Your instructions: For each line below with the word "width", write out a copy.

Extracted entries:
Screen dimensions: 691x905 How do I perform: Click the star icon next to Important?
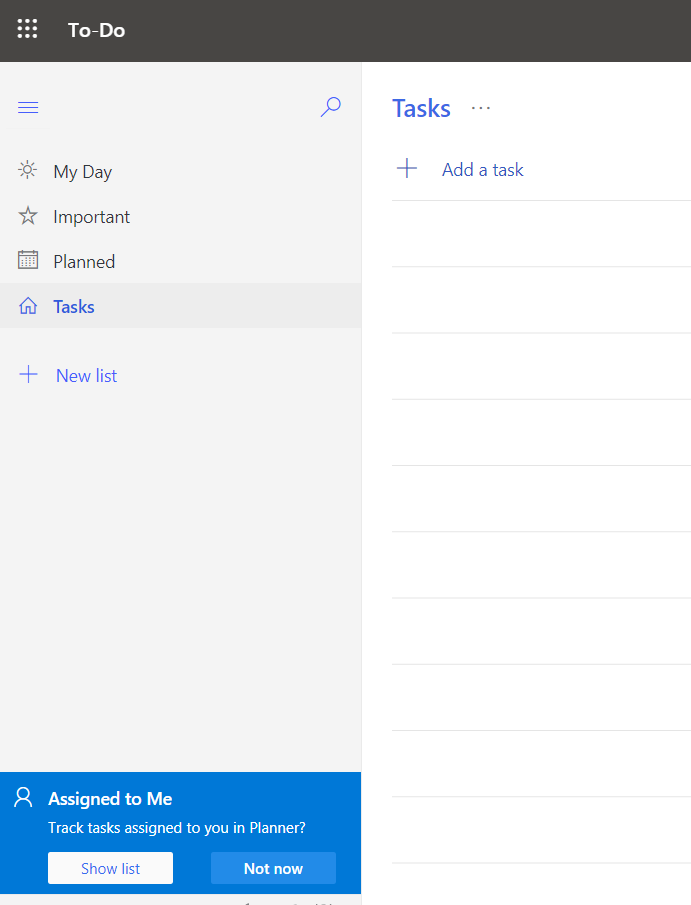pyautogui.click(x=28, y=216)
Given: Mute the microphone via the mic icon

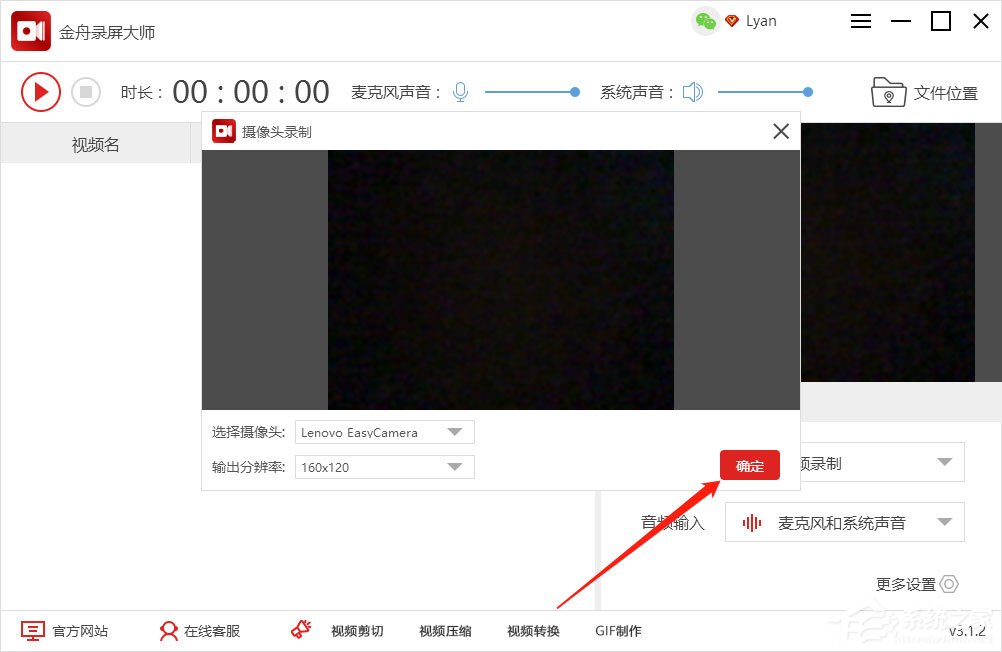Looking at the screenshot, I should tap(460, 91).
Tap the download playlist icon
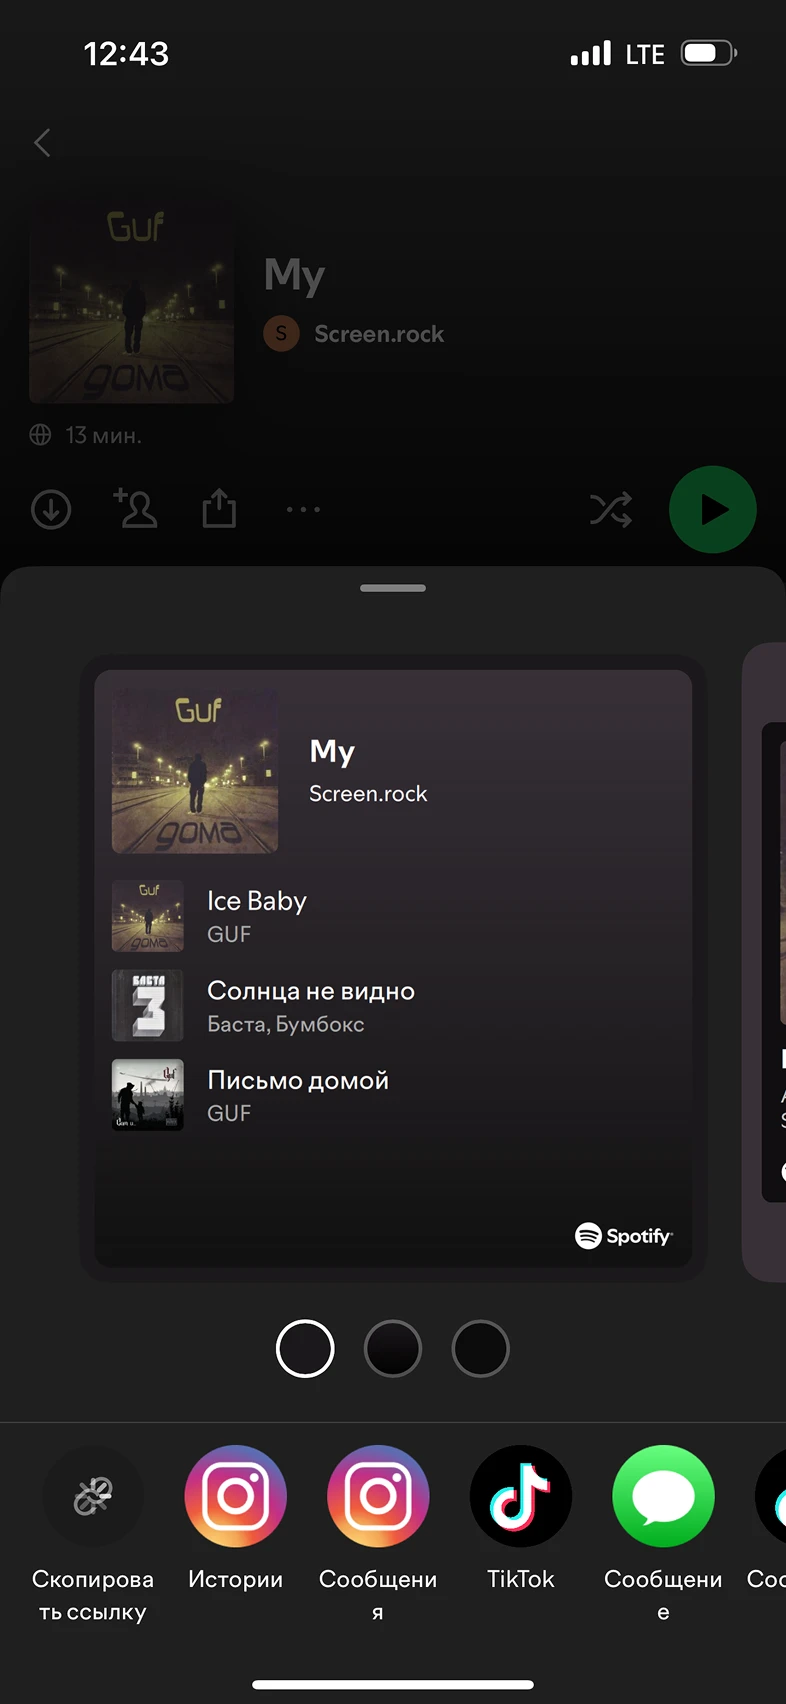The image size is (786, 1704). (51, 510)
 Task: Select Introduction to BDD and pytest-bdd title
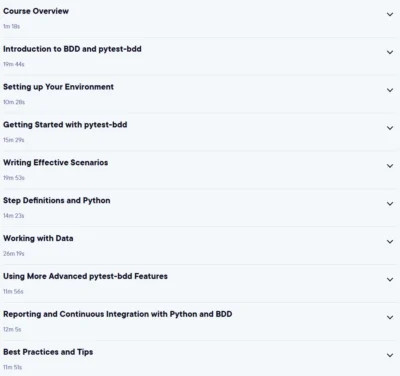[72, 49]
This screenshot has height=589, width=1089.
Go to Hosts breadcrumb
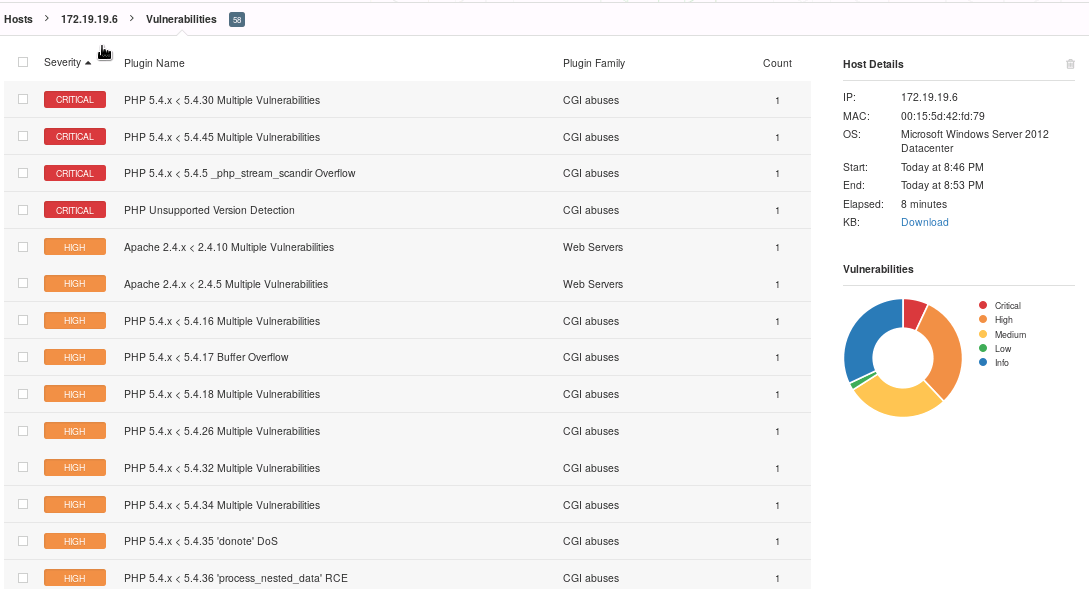tap(18, 19)
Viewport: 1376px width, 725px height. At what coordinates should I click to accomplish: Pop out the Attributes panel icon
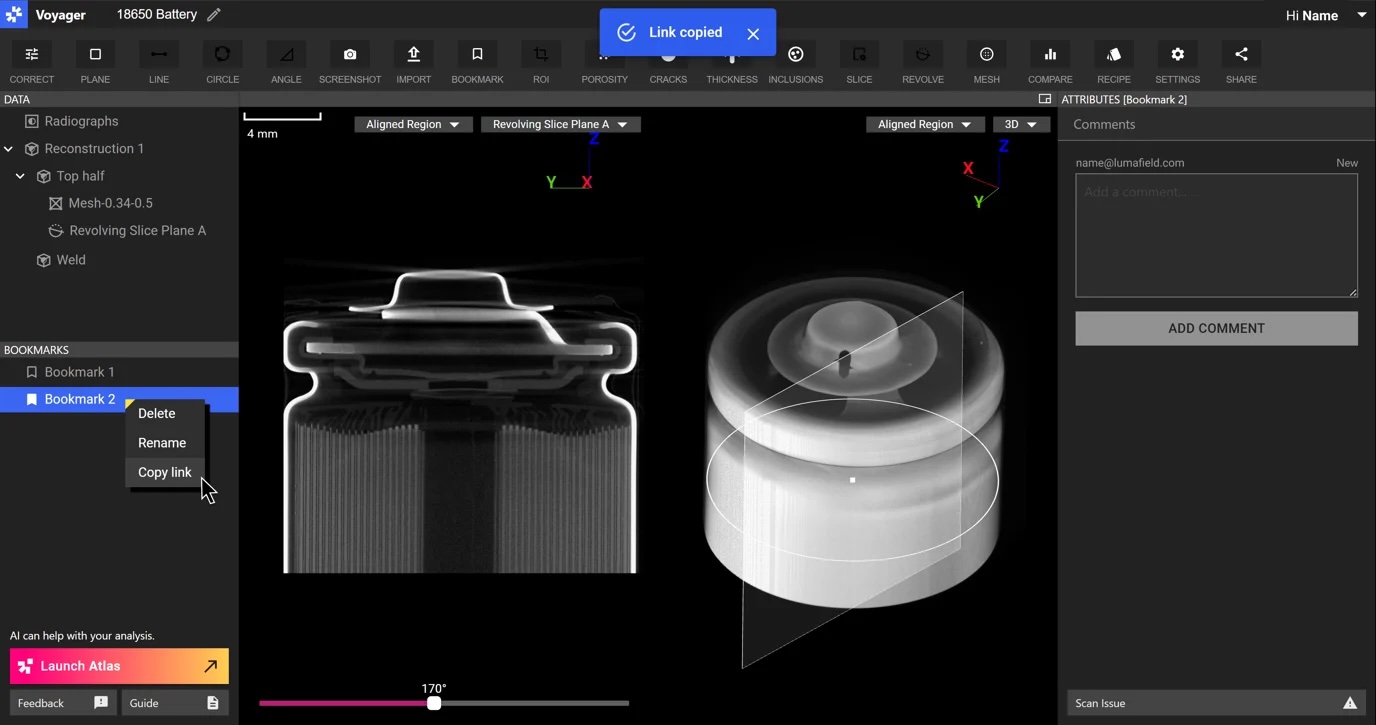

Task result:
This screenshot has height=589, width=1089.
Viewport: 1376px width, 725px height. At what coordinates should I click to accomplish: Pop out the Attributes panel icon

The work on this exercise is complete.